Of all the more typical birds in this sub-family, the present species, the Anas penelope of naturalists, is by far the best known along the coast. The male bird is a very pretty and conspicuous one, in his beautifully pencilled back and flanks, and distinguished from afar by his bright buff forehead and crown, and white wing coverts. The female is much less showily coloured. The Wigeon arrives upon our seaboard, from the Arctic regions, in vast numbers every autumn, and from that time forward to the following spring resides with us. This autumn migration of the Wigeon begins late in September, and lasts well on into November. The birds begin to leave us again in March, and most have departed by the end of the following month. The Wigeon, whilst with us, is one of the most gregarious of the Ducks, and flocks of vast size may sometimes be observed in our shallower seas close inshore, in estuaries and bays, but perhaps more frequently further out at sea. These birds obtain most of their food at night in such localities where they are subjected to much persecution, as often happens, for their flesh is valued as an article for the table, coming landwards at dusk, and retiring to the open sea at dawn. The flight of this species is rapid, yet almost noiseless, and the bird may sometimes be seen gliding down from the air to the water on stiff and motionless wings, but flapping them rapidly just as it drops, tail first, into the sea. Its note is highly characteristic, a shrill, far sounding mee-ow, or wee-ow. The food consists of grass, buds, and leaves of aquatic plants, grass wrack, crustaceans, and molluscs. Many Wigeons are caught in the flight-nets on the Wash, a locality which is, or used to be twenty years ago, a favourite resort of this Duck.
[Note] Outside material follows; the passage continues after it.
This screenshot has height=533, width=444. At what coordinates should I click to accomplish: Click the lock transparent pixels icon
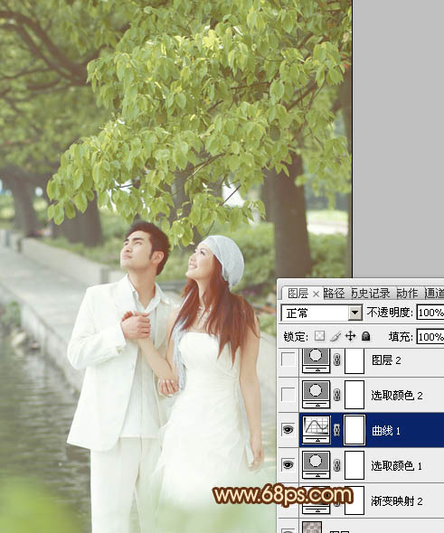tap(319, 336)
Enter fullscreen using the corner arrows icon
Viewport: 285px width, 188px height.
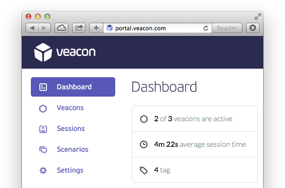258,17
A few Wigeons remain in our Islands to breed, frequenting the northern counties of Scotland, including the Orkneys and the Shetlands, but the vast majority return to the Arctic regions to do so. Its favourite nesting-places are scrubby woodlands, swamps, and heaths, clothed with coarse herbage, studded with lakes and tarns, and intersected by streams. Although not gregarious at this period, the numbers of nests found scattered over a small area, suggests at least a social tendency. The nest is usually made close to the water-side, amongst heath or grass, or sheltered by a little bush, and is made of dry herbage and leaves, warmly lined with down plucked from the body of the female. The six to ten eggs are cream- or buffish-white, smooth in texture, but with little gloss. These are laid in May.